__Records for the task__:

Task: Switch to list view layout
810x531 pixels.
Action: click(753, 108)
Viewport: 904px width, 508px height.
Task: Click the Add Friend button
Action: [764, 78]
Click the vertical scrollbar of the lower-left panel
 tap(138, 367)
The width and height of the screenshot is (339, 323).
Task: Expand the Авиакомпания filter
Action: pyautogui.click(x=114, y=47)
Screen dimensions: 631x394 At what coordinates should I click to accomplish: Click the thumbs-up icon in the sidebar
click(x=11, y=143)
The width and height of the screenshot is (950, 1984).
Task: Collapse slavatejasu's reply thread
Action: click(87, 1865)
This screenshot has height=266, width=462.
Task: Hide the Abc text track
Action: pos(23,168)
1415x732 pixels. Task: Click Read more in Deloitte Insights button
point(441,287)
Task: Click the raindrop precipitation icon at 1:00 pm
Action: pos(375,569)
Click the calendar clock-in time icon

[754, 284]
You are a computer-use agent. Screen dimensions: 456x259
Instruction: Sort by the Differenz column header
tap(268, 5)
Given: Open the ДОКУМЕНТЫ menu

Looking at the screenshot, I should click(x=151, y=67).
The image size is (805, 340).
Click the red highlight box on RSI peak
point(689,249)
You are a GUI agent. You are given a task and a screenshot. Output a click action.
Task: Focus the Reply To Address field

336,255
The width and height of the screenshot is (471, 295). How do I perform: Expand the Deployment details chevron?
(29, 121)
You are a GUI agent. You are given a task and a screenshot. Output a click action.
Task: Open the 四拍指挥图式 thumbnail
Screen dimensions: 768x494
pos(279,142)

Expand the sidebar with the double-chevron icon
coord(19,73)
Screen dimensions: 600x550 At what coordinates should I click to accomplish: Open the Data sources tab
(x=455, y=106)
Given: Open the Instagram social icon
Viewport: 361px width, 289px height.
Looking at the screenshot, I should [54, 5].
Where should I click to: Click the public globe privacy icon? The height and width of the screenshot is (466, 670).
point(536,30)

__Problem statement__: Exactly reproduce the lines of the data above that run from the line containing "You are a computer-use" through the final one.

__Your solution__:
You are a computer-use agent. Screen dimensions: 456x259
Instruction: Sort by the Differenz column header
tap(268, 5)
Given: Open the ДОКУМЕНТЫ menu

Looking at the screenshot, I should click(x=151, y=67).
The image size is (805, 340).
Click the red highlight box on RSI peak
point(689,249)
You are a GUI agent. You are given a task and a screenshot. Output a click action.
Task: Focus the Reply To Address field

336,255
The width and height of the screenshot is (471, 295). How do I perform: Expand the Deployment details chevron?
(29, 121)
You are a GUI agent. You are given a task and a screenshot. Output a click action.
Task: Open the 四拍指挥图式 thumbnail
Screen dimensions: 768x494
pos(279,142)

Expand the sidebar with the double-chevron icon
coord(19,73)
Screen dimensions: 600x550 At what coordinates should I click to accomplish: Open the Data sources tab
(x=455, y=106)
Given: Open the Instagram social icon
Viewport: 361px width, 289px height.
Looking at the screenshot, I should [54, 5].
Where should I click to: Click the public globe privacy icon? The height and width of the screenshot is (466, 670).
point(536,30)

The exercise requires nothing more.